8. Lock down egress (optional)

Restrict openclaw-box outbound to av-broker only. A compromised OpenClaw then has nowhere to exfiltrate.
1

Create and attach the egress firewall

Networking → Firewalls → Create Firewall, name openclaw-egress. One outbound rule: TCP, destination 10.108.0.0/20 (your VPC range), any port.In Apply To Droplets, select only openclaw-box. Attaching this to av-broker breaks the brokered requests.
2

Verify

From openclaw-box:
curl --max-time 5 https://api.anthropic.com/v1/models
That should time out. Proxied calls through 10.108.0.3:14322 still work.

9. Try it end-to-end

In your target Slack channel, @-mention the bot. OpenClaw replies, with every outbound call routed through 10.108.0.3:14322. To exercise all four brokered services in one prompt:
@openclaw summarize the last 5 PRs in <owner>/<repo> and create a Notion page with the summary. Reply with the new page’s URL.
Replace <owner>/<repo> with a repo your GITHUB_TOKEN has read access to.
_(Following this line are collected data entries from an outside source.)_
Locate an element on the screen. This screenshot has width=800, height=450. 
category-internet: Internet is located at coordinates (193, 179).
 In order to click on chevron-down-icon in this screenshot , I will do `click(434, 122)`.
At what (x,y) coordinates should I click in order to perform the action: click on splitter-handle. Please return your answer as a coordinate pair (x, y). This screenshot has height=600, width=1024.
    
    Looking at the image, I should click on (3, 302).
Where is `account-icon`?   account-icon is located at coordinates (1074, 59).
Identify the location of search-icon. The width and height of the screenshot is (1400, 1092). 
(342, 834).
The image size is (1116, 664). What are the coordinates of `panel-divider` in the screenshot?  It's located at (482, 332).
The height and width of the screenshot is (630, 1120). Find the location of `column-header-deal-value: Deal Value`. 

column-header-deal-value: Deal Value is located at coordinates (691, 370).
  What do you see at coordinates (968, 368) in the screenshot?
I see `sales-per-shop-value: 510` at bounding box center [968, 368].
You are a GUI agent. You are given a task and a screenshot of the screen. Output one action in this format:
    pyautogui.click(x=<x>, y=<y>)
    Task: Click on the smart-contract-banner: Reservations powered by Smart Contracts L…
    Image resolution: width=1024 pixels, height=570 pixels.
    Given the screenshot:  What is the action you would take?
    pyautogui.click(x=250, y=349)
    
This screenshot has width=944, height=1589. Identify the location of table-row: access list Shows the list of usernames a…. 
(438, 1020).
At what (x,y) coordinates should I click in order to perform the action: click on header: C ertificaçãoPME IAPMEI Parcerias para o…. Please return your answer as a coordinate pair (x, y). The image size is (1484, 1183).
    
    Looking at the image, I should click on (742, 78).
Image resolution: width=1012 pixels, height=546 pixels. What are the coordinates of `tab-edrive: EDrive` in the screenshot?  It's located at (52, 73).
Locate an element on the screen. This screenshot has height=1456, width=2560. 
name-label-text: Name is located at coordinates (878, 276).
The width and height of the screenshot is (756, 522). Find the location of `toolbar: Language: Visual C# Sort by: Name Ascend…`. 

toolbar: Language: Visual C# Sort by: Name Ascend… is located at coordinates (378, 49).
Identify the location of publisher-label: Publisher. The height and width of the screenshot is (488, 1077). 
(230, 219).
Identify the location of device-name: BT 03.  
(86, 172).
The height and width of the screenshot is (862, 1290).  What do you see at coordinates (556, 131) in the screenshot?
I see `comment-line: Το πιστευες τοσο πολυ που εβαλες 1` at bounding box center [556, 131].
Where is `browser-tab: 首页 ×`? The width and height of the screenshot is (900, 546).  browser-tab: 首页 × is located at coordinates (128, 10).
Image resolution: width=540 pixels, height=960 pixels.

To watch brokered traffic in real time, tail the gateway journal on openclaw-box:
journalctl --user -u openclaw-gateway -f
Open Logs in the AV UI to see each request’s matched service and substituted credential.

10. Revoke and recover

1

Revoke the agent

In the AV UI: All Agents → openclaw-box → Rotate (or Delete).
2

Send another Slack message

The next outbound call returns 401 from the broker. The placeholder strings on openclaw-box are inert without a valid agent token.
3

Re-issue to recover

Copy the rotated token, update AGENT_VAULT_TOKEN in /etc/openclaw/agent-vault.env, then systemctl --user restart openclaw-gateway. OpenClaw replies normally on the next @-mention. See Agents → Rotating an agent token.

Cleanup

  1. DigitalOcean console → Droplets: delete av-broker and openclaw-box.
  2. Networking → VPC: delete the VPC.
  3. Firewalls: delete openclaw-lab and openclaw-egress (if you created it).
  4. Rotate or revoke the real upstream API tokens you uploaded (they remain valid in their home services until you do).